Stored records:
• • •

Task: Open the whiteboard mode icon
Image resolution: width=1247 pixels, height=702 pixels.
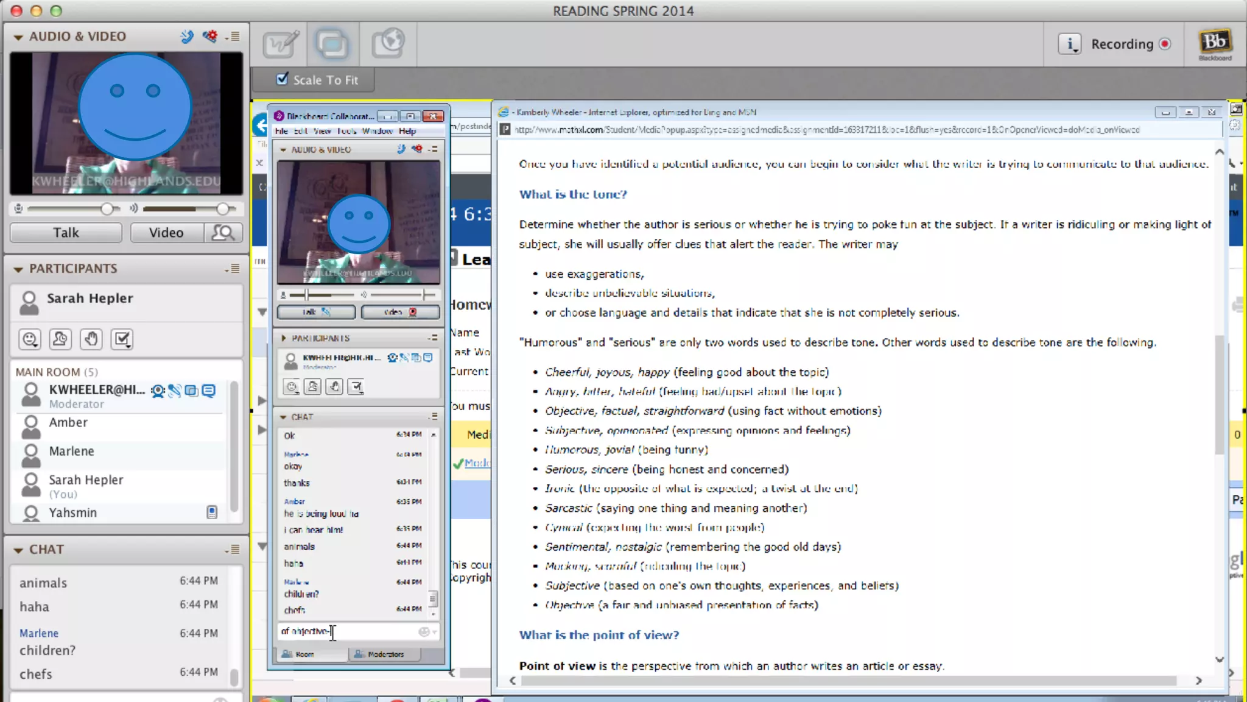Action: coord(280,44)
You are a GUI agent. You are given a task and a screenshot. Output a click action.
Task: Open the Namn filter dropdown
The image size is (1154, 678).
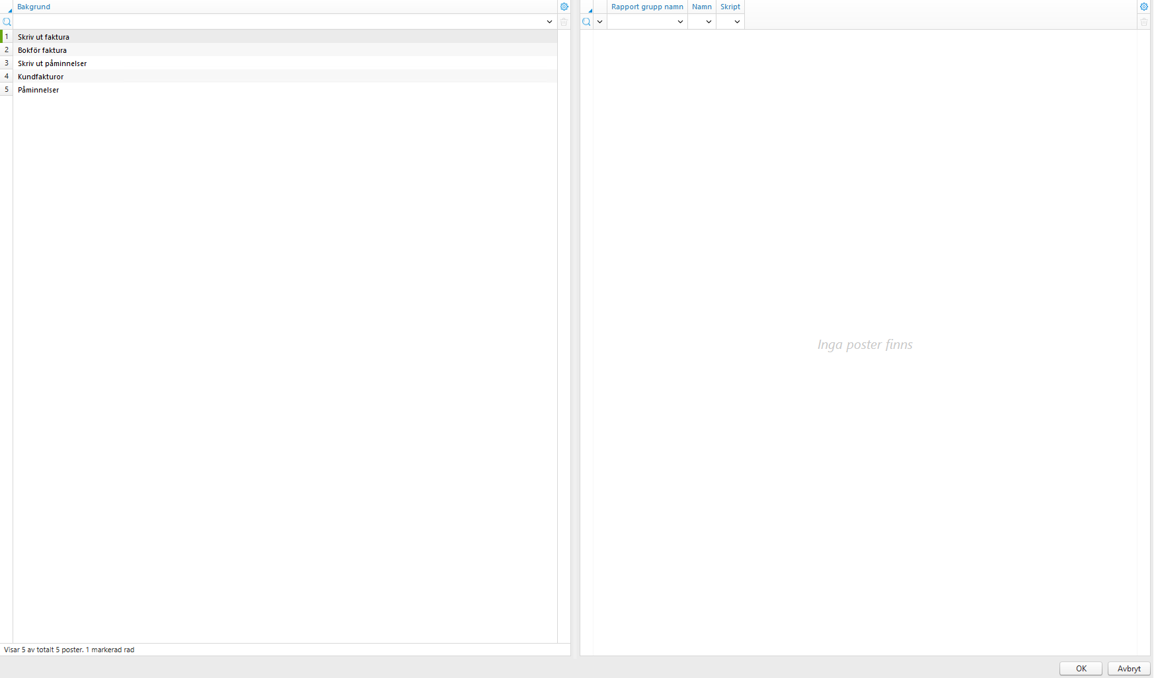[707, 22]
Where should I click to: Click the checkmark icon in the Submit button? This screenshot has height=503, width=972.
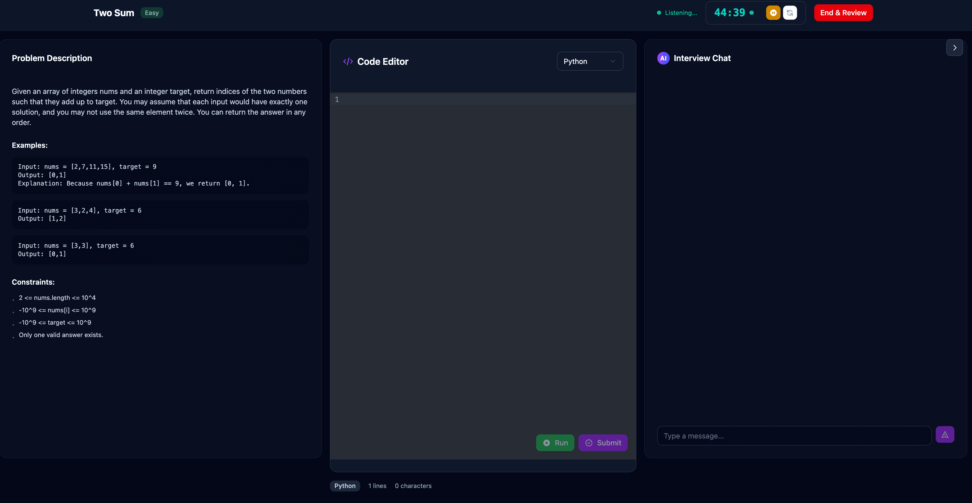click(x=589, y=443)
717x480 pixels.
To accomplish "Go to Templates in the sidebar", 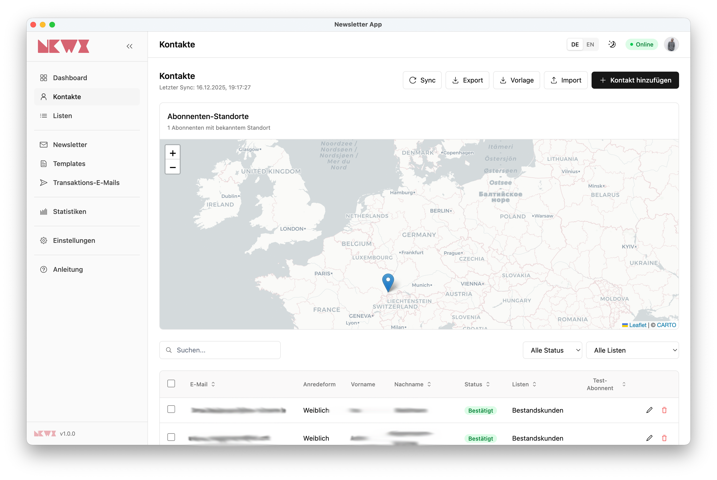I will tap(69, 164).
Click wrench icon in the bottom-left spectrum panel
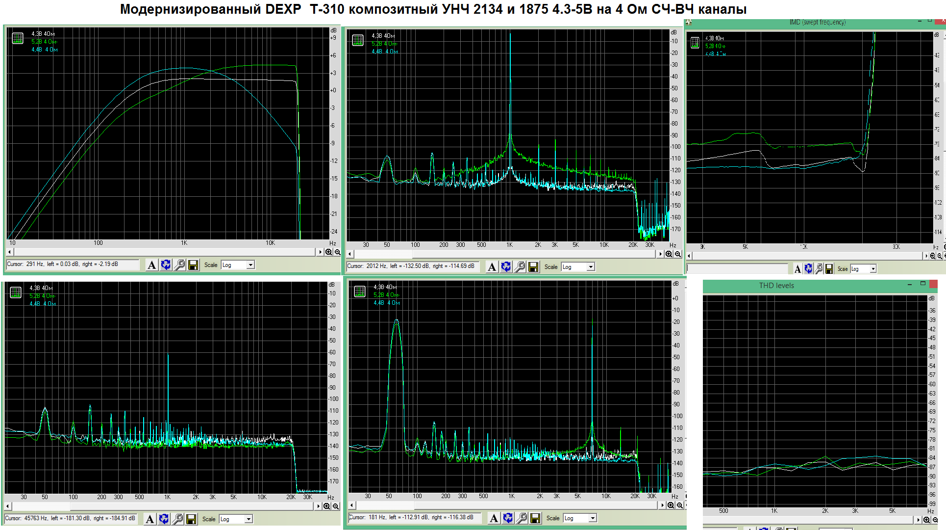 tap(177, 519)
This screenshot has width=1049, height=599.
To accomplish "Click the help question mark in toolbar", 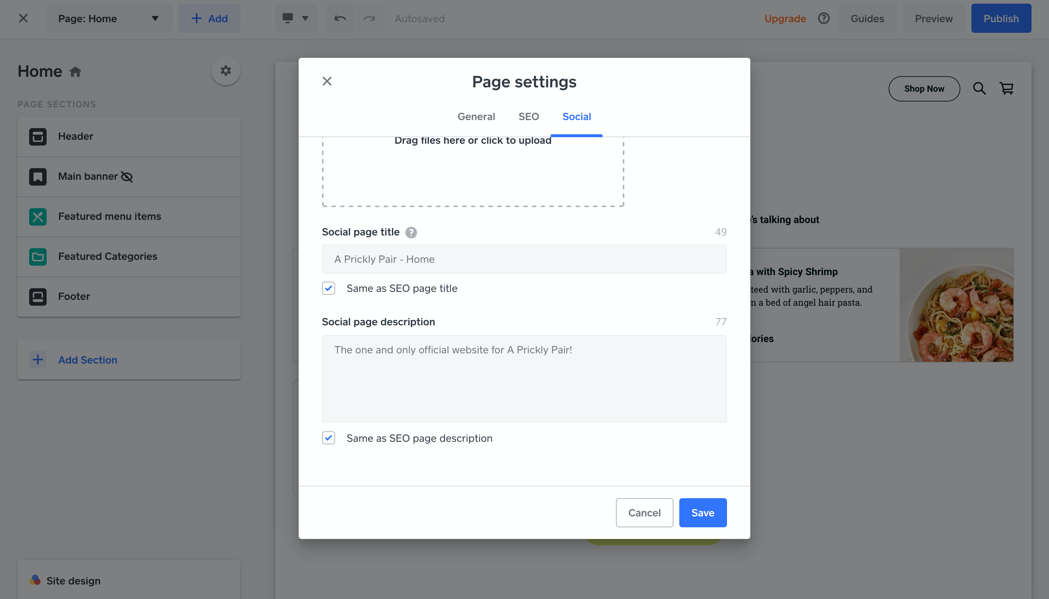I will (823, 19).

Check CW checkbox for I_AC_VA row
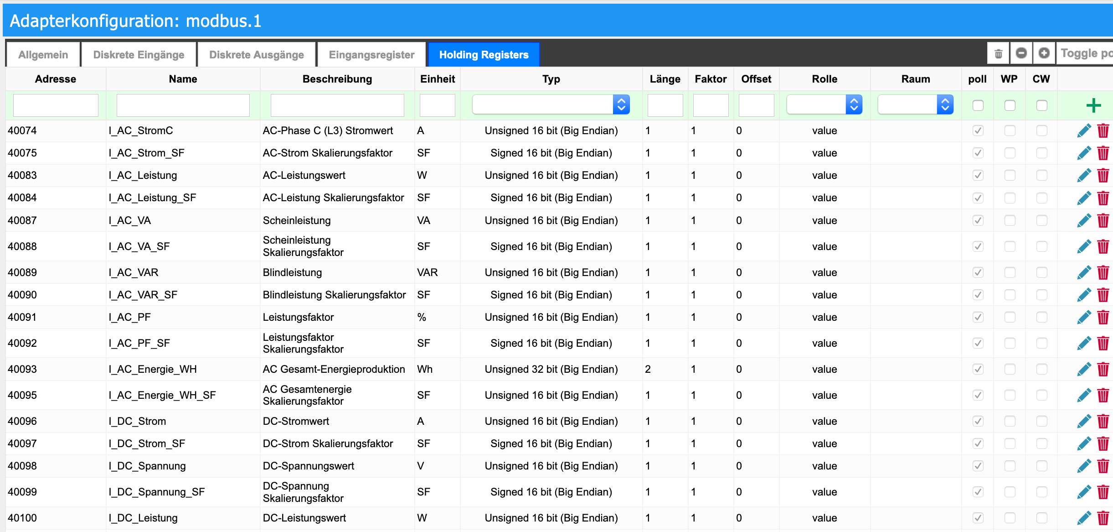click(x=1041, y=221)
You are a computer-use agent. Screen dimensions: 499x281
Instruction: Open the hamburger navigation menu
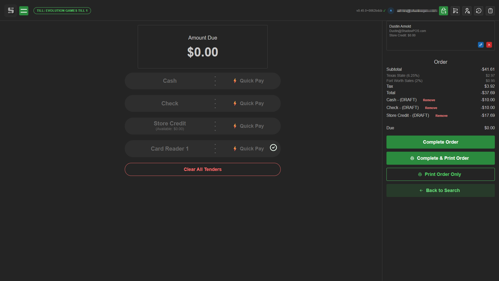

• • •

== Directions for this task ==
For this exercise, return every line from the data that holds the string "Open".

== Final answer ==
Task: Open the whiteboard mode icon
Task: Open the Namn filter dropdown
Instruction: Open the hamburger navigation menu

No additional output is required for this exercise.